The most widely-followed news of the week has been Obama’s big move against coal.
As reports have it, the president has mandated the U.S. Environmental Protection Agency (EPA) to introduce significant curbs on carbon dioxide emissions. Presumably targeting emitters like coal plants.
There has also been speculation that the EPA will move to limit the amount of coal-fired power in America’s generating mix. To just 14% by 2030–a big reduction from the current 37%.
It’s easy to see why these eye-catching promises are getting a lot of press. But in terms of practical effect, a less-followed event in U.S. energy policy may be much more critical.
That’s because the new coal rules are far from certain. They face a political–and likely legal battle–in getting approved. With the eventual date for implementation likely being years into the future.
At the same time, events in the liquefied natural gas (LNG) sector may have a much more immediate effect.
Late last week, the U.S. Department of Energy (DOE) said it is changing its permitting regime for LNG export projects. Developers will now be required to get environmental approval from the Federal Energy Regulatory Commission (FERC) before the DOE will issue a trade approval for exports.
That’s a setback for smaller projects. Who up until now often pursued DOE approval prior to the more time-consuming and expensive FERC process. Using DOE permits as a milestone achievement to help backstop their project financing efforts.
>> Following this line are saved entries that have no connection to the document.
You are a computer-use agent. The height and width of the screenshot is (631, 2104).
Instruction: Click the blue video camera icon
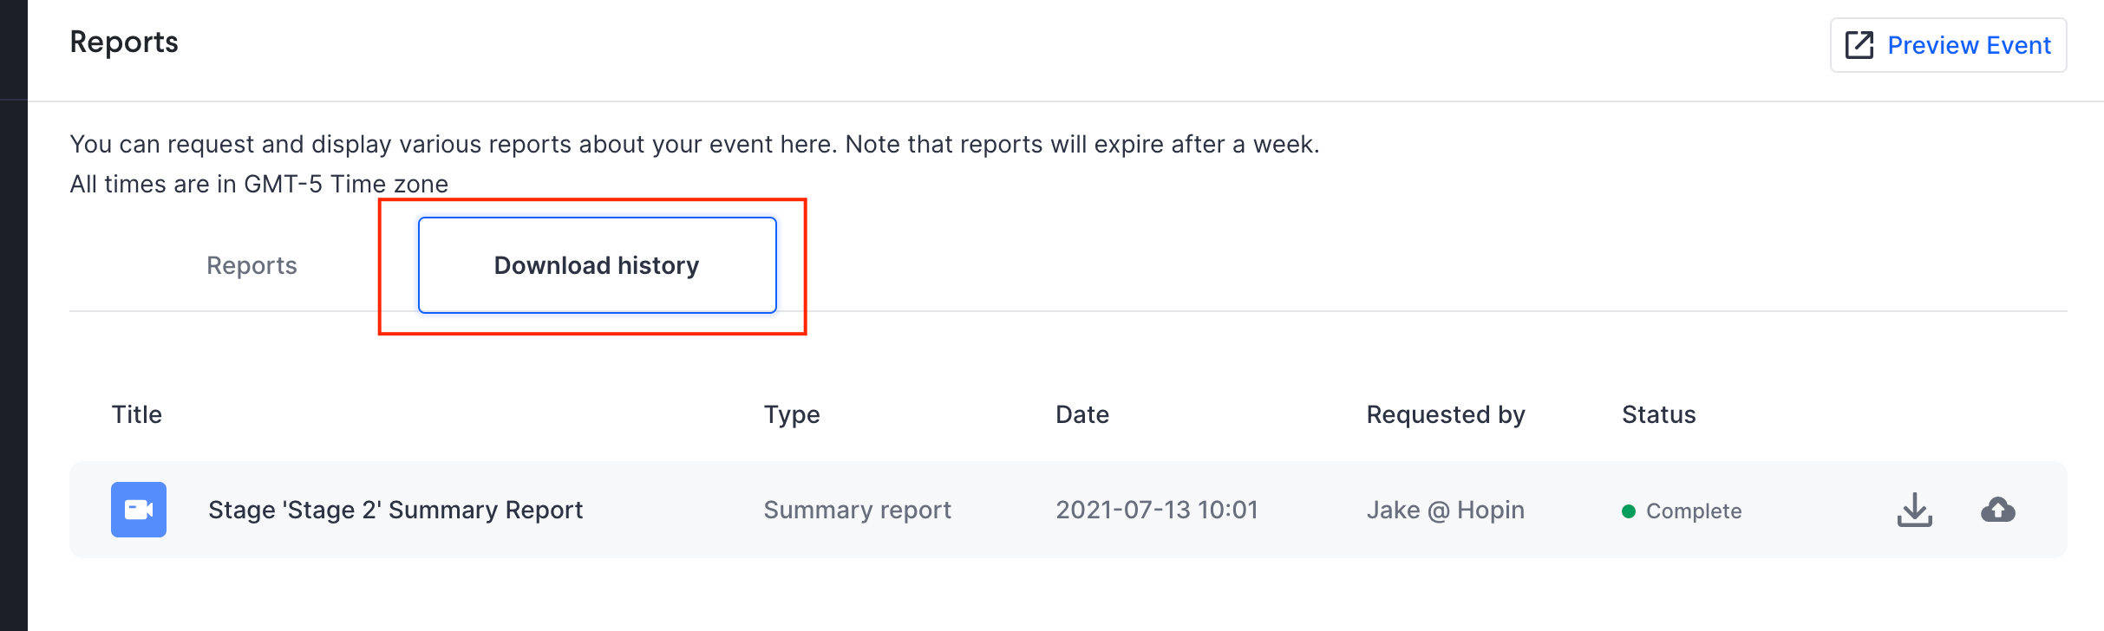click(x=139, y=510)
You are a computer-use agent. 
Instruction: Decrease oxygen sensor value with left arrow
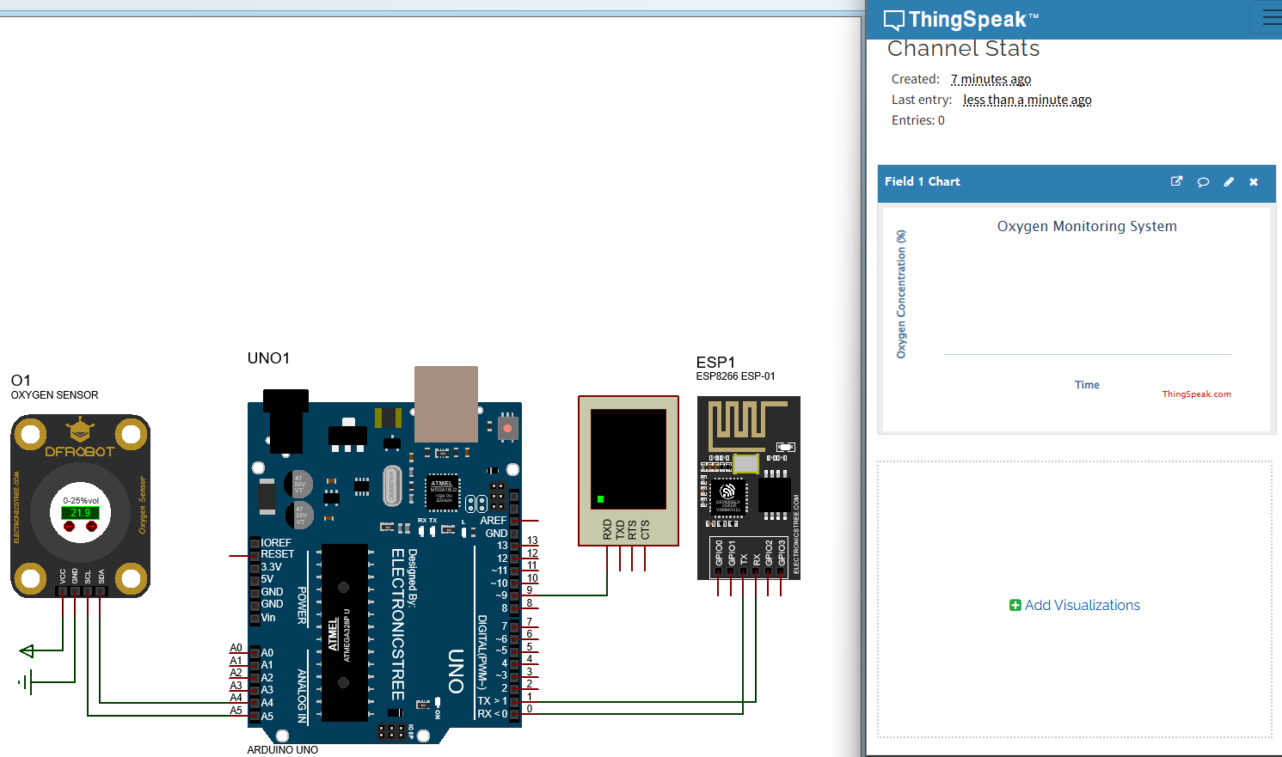70,526
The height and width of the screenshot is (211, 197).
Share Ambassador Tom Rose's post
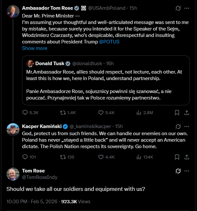[x=187, y=112]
Such projects will now face greater uncertainty. Needing to pay up to $100 million to complete their FERC approvals–before they know if the DOE will allow exports to take place from their proposed facility. By way of comparison, a DOE permit application costs about $20,000 to file.
This is a critical development for the sector and its investors. Likely meaning that smaller development companies are going to struggle with the large costs involved. Perhaps giving an edge to larger firms in the industry.
The effects of this rule-change could be felt within the next few months–following a 45-day comment period for the public. Perhaps representing a much more impactful shift in the energy landscape.